Sexual abuse of children can take place in supposedly "safe" institutions, and the administrators of those institutions may act slowly, or not at all, in response.
Sports, particularly college sports, is an entertainment industry, run by bureaucrats charged with protecting their school's brand - sometimes at great cost.
Karen Schrock, a freelance blogger in Bellefonte, Pa., about 10 miles from State College, was an early observer of the emotional outpouring that followed Paterno's firing in November.
After students protested his dismissal, Schrock titled a Nov. 10, 2011, blog for Scientific American "Why Penn State Students Rioted - They Deify Joe Paterno." Research on the mentality of group membership suggests that "all of us have a tendency to stick up for our idols and leaders even in the face of serious wrongdoing," she wrote.

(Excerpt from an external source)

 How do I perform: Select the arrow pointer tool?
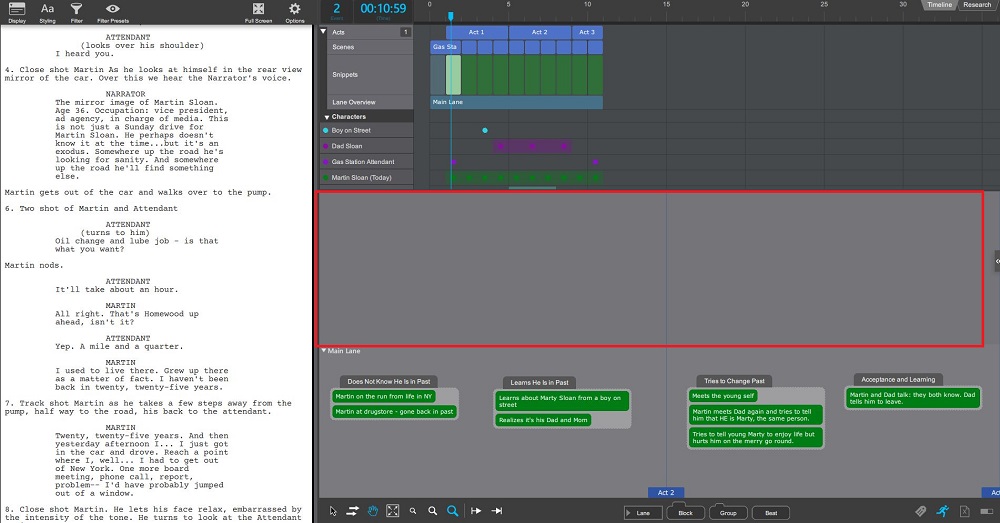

In an e-mail, Schrock says that "to me, it's obvious that the story would capture everyone's attention because it involved a truly sordid crime and implicated a living legend. Add in the local community's reaction of defensiveness when they were told their beloved founding father might not have done enough to protect their children - inspiring disbelief and outrage in everyone outside the community - and you have even more fuel for the fire."
Did media coverage fan the fire - or was this a story that would have burst into flame no matter what?
Christopher Harper is an associate professor of journalism at Temple University. He also was with ABC's 20/20 in 1989, when the show did an exposé of child-abuse charges against Catholic priests. He thinks the long, continuing shadow of that scandal falls right across the Paterno story.